9. The private data transmission method according to claim 8, wherein the transmission method further comprises: and when the computing module completes a preset computing task, the first PCIe high-speed interface module sends an interrupt message to the external equipment.

10. A federated learning privacy data transfer method performed by a heterogeneous processing system that includes a master processing device that includes a master processor that includes a second PCIe high-speed interface that includes a second DMA controller and a slave processing device that includes the processing device of claim 6, the data transfer method comprising:

the master processing device sends task processing source data to the slave processing device in a DMA mode through the second PCIe high-speed interface module;

the primary processing device sends task configuration data to the secondary processing device in a PIO mode through the second PCIe high-speed interface module;

receiving task processing source data in a DMA mode from a processing device through the first PCIe high-speed interface module and storing the task processing source data in a memory;

receiving task configuration data from the processing device in a PIO mode through the first PCIe high-speed interface module and storing the task configuration data into a register;

executing task processing by a computing module of the processing equipment to obtain task processing result data;

transmitting task processing result data in a DMA mode from the processing device via the first PCIe high-speed interface module;

and the master processing device receives the task processing result data sent by the slave processing device in a DMA mode through the second PCIe high-speed interface module.

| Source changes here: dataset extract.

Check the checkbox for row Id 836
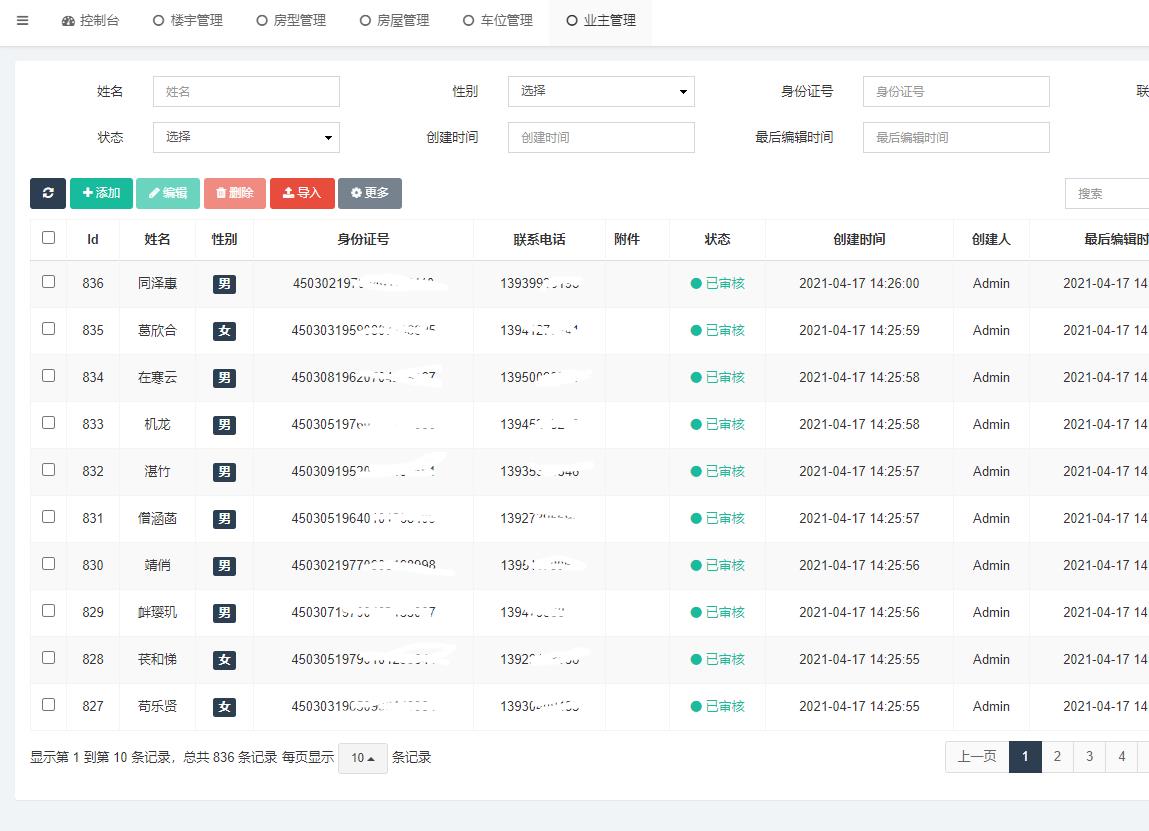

11. The private data transmission method according to claim 10, wherein after the task processing result data is obtained by the slave computing module executing task processing, the private data processing method further includes:

the slave processing device sends an interrupt control request to the master processing device;

and after receiving the interrupt control request, the main processing device receives the task processing result data sent by the slave processing device.

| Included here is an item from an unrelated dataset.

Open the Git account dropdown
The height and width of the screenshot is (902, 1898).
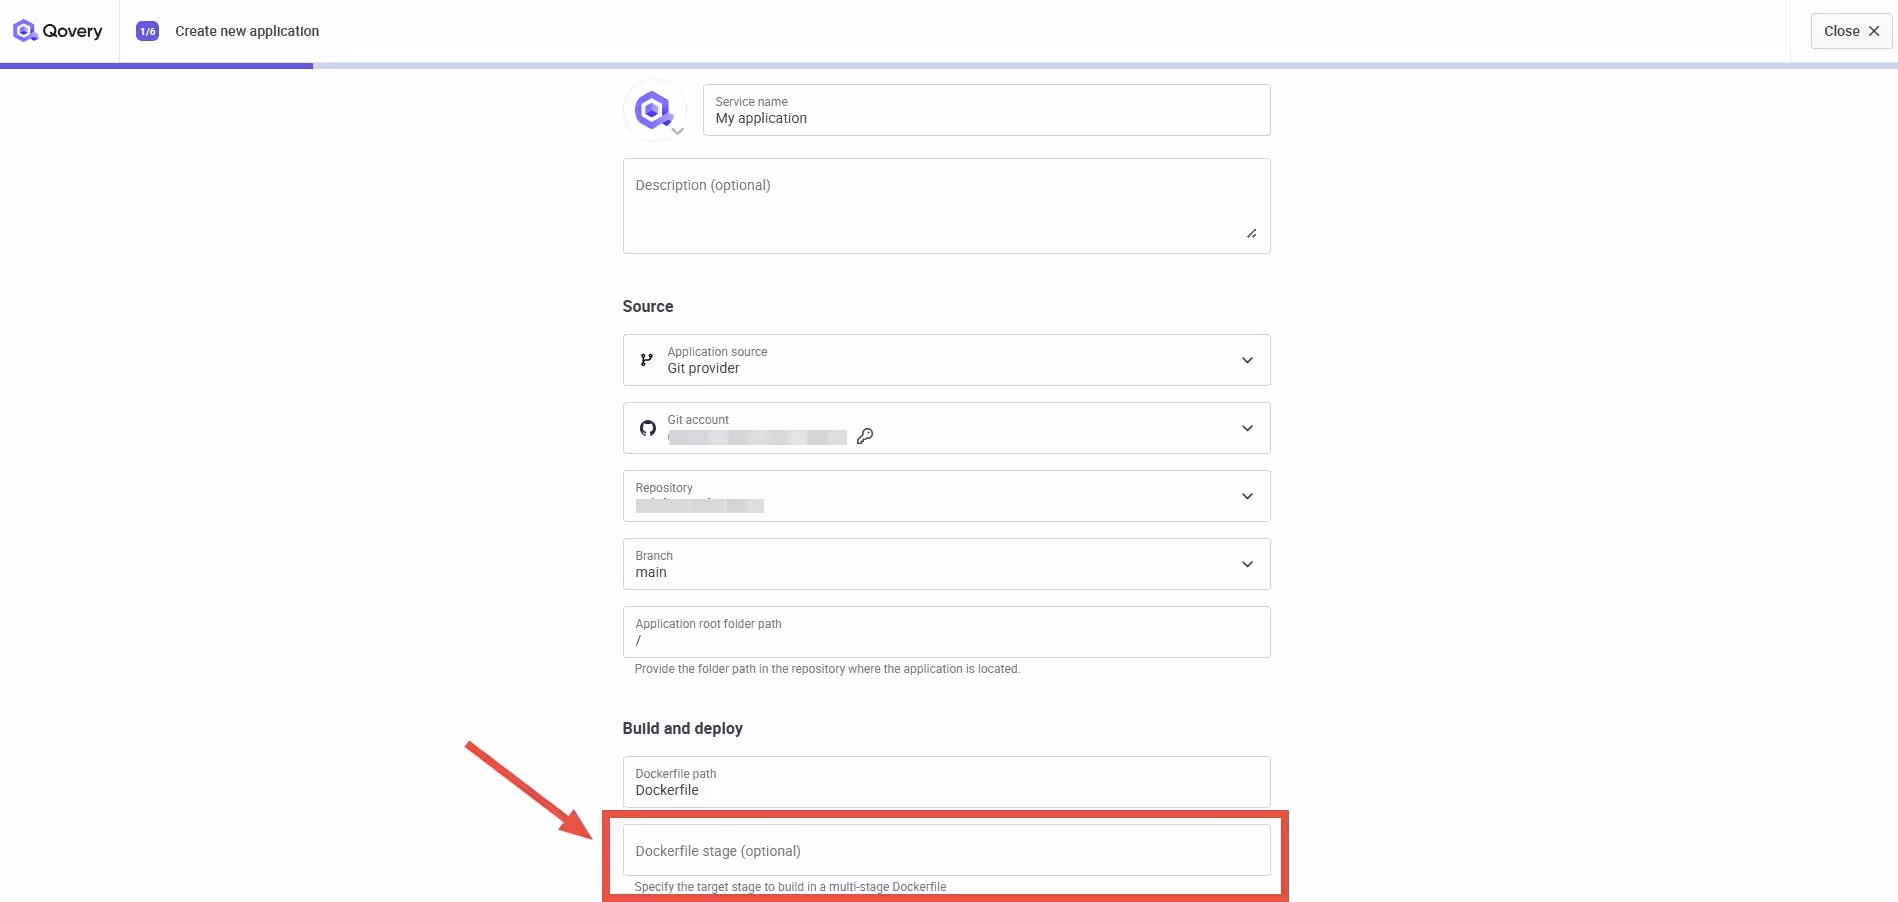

12. The private data transmission method according to claim 11, wherein the private data processing method further includes: the main processing device detects the state of the slave processing device in a polling mode, and when the slave processing device is in a data receiving ready state, the main processing device sends task processing source data and task configuration data to the slave processing device;

and when the slave processing equipment is in a data sending ready state, the slave processing equipment sends the task processing result data to the main processing equipment.

13. The private data transmission method according to any one of claims 10 to 12, wherein the private data processing method further includes: determining the state of the slave processing device according to the state value in the register.

14. The private data transmission method according to claim 10, further comprising: and the main processing equipment configures the number of parallel transmission channels for transmitting the task processing data by the second PCIe high-speed interface module according to the actual task processing data volume and the operation type, and simultaneously transmits the task processing data in parallel according to the configured parallel transmission data channels.

15. The private data transmission method according to claim 10, further comprising: dividing the task processing data into a plurality of batches, and transferring the data from the master processing device to the slave processing device in a predetermined order according to the divided batches.

16. A computer readable storage medium having stored thereon a private data transfer program, which when executed by a processor, performs the steps of the federally learned private data transmission method as claimed in any of claims 8 to 15.